=== Begin Enclosure ===

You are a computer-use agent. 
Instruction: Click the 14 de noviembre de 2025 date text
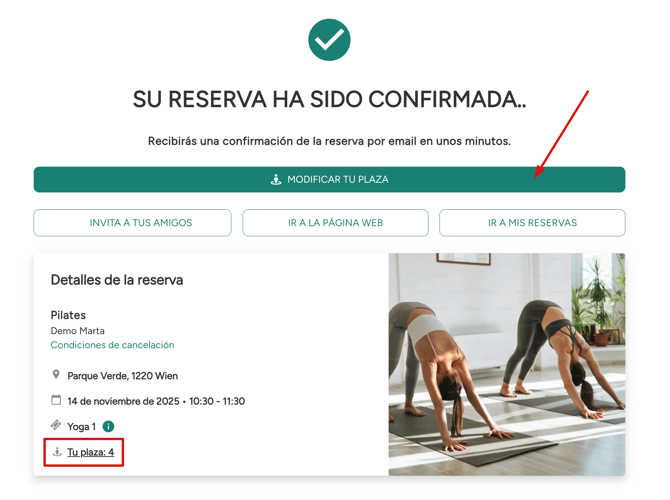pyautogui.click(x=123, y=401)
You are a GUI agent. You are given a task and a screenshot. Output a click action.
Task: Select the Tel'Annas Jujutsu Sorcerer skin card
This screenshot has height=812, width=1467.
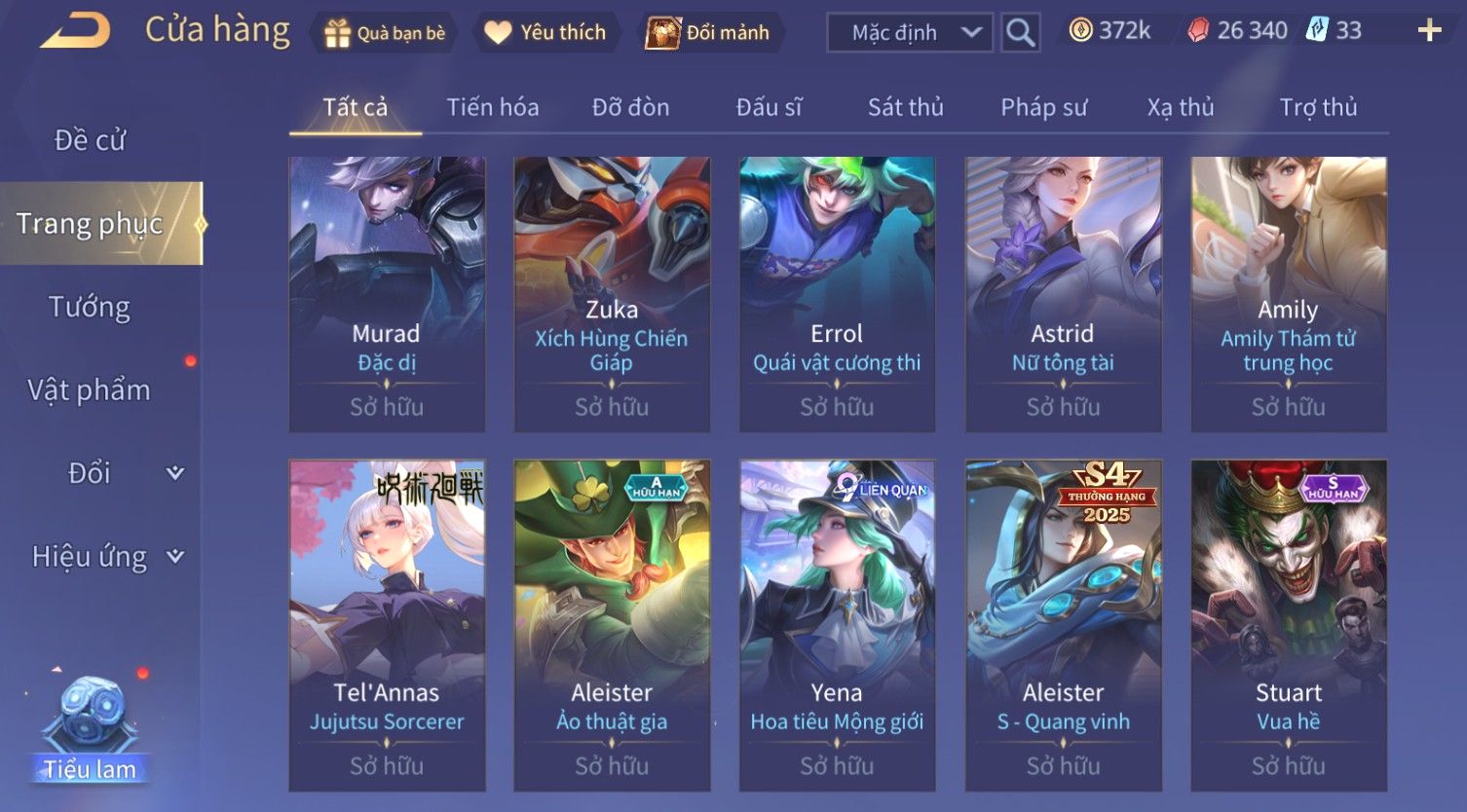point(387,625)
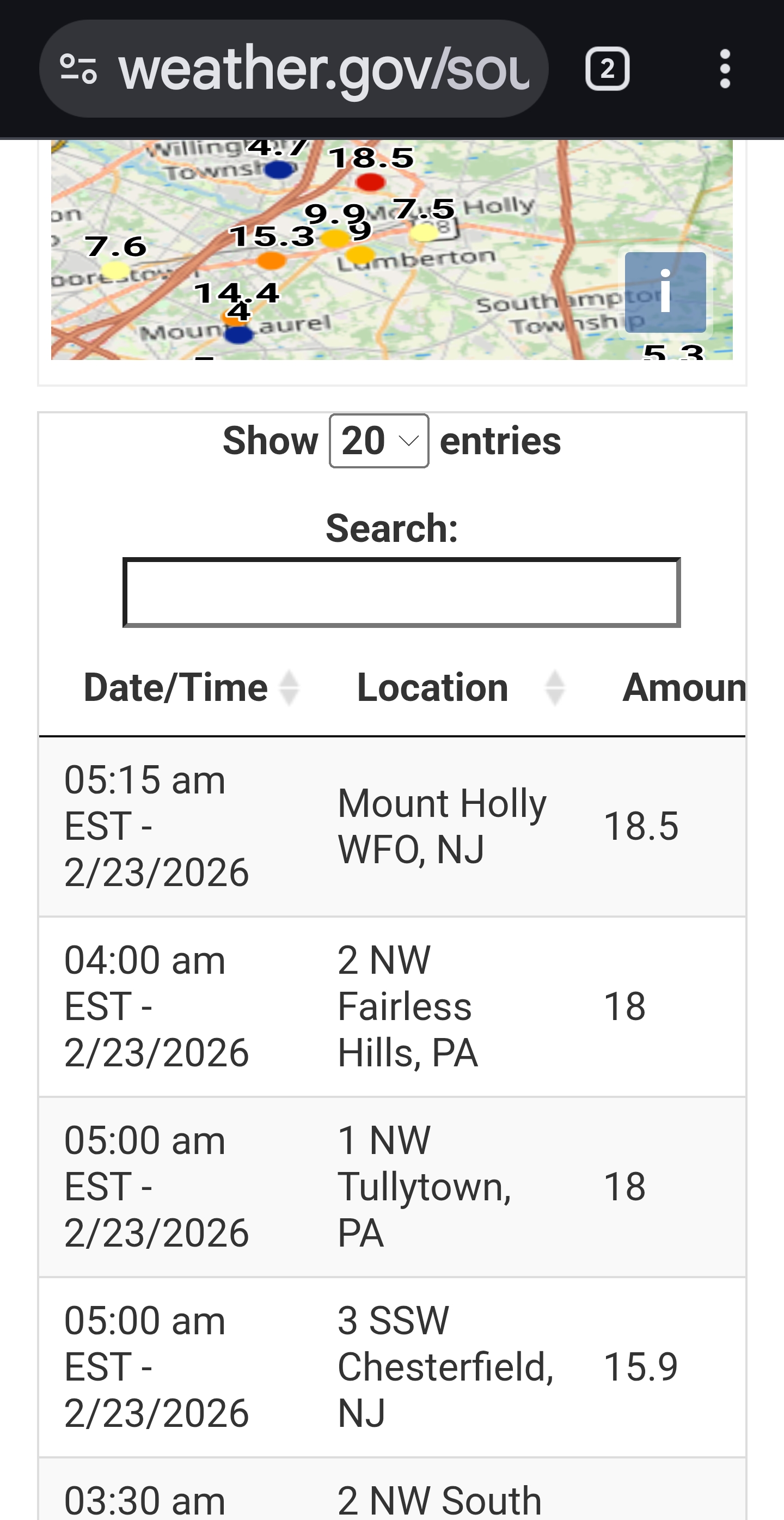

=== End Enclosure ===

Repeat the lines above precisely and skip every picture.

◆ Expected answer:
You are a computer-use agent. 
Instruction: Click the 14 de noviembre de 2025 date text
pyautogui.click(x=123, y=401)
You are a GUI agent. You are given a task and a screenshot. Output a click action.
Task: Select the Tel'Annas Jujutsu Sorcerer skin card
This screenshot has height=812, width=1467.
point(387,625)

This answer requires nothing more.